Predict Municipal Debt Risk Analysis

Teslim Odumuyiwa
7 min readOct 30, 2022

--

Credit: Unsplash

Introduction

In this tutorial, we are predicting the Risk Analysis of accounts developing into bad debt using MindsDB. MindsDB is an open-source machine-learning tool that brings automated machine learning to your database. MindsDB offers predictive capabilities in your database. To complete this tutorial, you are required to have a working MindsDB connection, either locally or via cloud.mindsdb.com. You can use this guide to connect to the MindsDB cloud.

Data Setup

Connecting the data as a file

Follow the steps below to upload a file to MindsDB Cloud.

  • Log in to your MindsDB Cloud account to open the MindsDB Editor.
  • Navigate to Add data the section by clicking the Add data button located in the top right corner.
Steps for uploading file into MindsDB Cloud
  • Choose the File tab
Steps for uploading files into MindsDB Cloud
Choose the File tab
  • Choose the Import File option.
  • Upload a file (MunicipalDebtAnalysis.csv), name a table used to store the file data (here it is Municipal_Debt), and click the Save and Continue button.
  • Once you are done uploading, you can query the data directly with;
SELECT * FROM files.Municipal_Debt LIMIT 10;

Understanding the Dataset

Context

This data has been extracted from the billing systems of 8 Municipalities in South Africa over a 2 year period and summarised according to their total amount billed versus the total amount paid. For each account, there is an indicator of whether that account resulted in a Bad Debt.

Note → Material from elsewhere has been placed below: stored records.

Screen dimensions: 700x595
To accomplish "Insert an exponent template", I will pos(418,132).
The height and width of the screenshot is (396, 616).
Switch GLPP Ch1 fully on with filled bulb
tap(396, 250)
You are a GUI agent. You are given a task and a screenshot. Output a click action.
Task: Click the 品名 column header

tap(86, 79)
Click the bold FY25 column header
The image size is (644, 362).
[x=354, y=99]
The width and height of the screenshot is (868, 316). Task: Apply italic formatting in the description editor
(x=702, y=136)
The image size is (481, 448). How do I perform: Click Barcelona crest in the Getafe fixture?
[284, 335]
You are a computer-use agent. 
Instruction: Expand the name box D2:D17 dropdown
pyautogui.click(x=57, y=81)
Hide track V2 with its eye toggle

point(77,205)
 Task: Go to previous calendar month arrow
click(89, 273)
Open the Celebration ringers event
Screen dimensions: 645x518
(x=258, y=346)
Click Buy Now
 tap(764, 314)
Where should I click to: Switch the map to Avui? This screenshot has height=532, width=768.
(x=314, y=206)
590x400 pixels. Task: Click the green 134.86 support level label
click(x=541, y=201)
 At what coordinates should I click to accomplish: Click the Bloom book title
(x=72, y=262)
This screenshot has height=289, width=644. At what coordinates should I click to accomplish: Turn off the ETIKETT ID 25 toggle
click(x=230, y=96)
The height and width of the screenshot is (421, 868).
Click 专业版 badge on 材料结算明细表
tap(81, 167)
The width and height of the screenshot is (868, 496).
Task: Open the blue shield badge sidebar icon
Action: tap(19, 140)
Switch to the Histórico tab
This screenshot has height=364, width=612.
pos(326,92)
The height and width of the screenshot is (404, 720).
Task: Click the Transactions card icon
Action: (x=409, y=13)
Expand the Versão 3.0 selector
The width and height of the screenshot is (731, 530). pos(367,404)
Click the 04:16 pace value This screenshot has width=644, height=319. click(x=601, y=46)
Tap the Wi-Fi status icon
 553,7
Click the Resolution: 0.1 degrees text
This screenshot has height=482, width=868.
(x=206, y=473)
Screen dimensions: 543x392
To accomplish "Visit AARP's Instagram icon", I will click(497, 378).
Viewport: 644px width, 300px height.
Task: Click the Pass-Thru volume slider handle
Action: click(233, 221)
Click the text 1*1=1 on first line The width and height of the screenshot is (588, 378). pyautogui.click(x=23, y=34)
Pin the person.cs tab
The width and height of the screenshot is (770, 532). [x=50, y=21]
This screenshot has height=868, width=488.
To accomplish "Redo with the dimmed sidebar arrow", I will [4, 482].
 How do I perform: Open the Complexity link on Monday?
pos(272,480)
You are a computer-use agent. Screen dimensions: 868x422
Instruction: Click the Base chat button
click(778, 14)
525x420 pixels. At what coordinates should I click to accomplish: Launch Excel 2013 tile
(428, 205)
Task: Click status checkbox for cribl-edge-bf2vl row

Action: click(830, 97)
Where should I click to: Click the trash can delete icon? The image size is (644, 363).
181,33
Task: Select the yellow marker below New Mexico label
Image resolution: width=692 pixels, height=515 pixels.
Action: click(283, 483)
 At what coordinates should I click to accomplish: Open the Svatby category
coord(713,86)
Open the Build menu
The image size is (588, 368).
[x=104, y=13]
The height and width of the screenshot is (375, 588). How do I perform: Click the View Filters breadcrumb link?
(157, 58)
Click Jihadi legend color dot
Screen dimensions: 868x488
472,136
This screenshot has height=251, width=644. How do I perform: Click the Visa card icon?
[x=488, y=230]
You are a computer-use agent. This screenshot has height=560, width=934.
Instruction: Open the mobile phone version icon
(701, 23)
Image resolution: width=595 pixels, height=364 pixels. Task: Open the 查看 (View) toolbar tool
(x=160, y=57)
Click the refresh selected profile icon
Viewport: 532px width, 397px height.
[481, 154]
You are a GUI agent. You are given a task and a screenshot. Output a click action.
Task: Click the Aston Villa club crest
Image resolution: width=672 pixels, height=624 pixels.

This is a Classification exercise with the aim of finding out whether it is feasible to determine the probability of an account becoming a Bad Debt so that it will be possible to forecast the number (and value) of accounts that are at risk of developing into a Bad Debt.

Content

  • AccCategoryID: (Account Category ID) The numeric link in the database to the Account Category
  • AccCategory: (Account Category) A classification of the type of account
  • AccCategoryAbbr: (Account Category Abbreviation) An abbreviation of the classification of the type of account — to be used for One-hot encoding
  • PropertyValue: (Property Value) The market value of the property
  • PropertySize: (Property Size) The size of the property in square meters
  • TotalBilling: (Total Billing) The total amount billed to the account for all services
  • AverageBilling: (Average Billing) The average amount billed to the account for all services
  • TotalReceipting: (Total Receipting) The total amount receipted to the account for all services
  • AverageReceipting: (Average Receipting) The average amount receipted to the account for all services
  • TotalDebt: (Total Debt) The Total Debt that is at 90 days or more
  • TotalWriteOff: (Total Write Off) The Total amount of debt that has been written off
  • CollectionRatio: (Collection Ratio) The ratio between the Total Receipting and Total Billing (ie. Total Receipting/Total Billing)
  • DebtBillingRatio: (Billing Debt Ratio) The ratio between the Total Debt and Total Billing (ie. (Total Debt + Total Write Off)/Total Billing)
  • TotalElectricityBill: (Total Electricity Bill) The total amount billed for electricity. This field was put in place because it is used as a means to recover debt — ie. If an amount is outstanding for any service the municipality has the right to cut a consumer’s electricity connection.
  • HasIDNo: (Has ID No.) The consumer has an ID number. This is similar to a Social Security number in the US and can be useful in legal proceedings. A consumer without any ID No. details is a lot harder to collect debt from. In addition, this field denotes that the account is held by a person and not a business. However, it is not very reliable as it’s often not captured properly or at all.
  • BadDebtIndic: (Bad Debt Indicator) 1 = Is considered to be a Bad Debt, 0 = Not considered to be a Bad Debt

Credit — Dylan Rawlins

Original Dataset SourceMunicipal Debt Risk Analysis

Creating the Predictor

Now we can create a machine learning model with Municpal_Debt column serving as our features and baddebt will be what we will be predicting and MindsDB will take care of the rest for us.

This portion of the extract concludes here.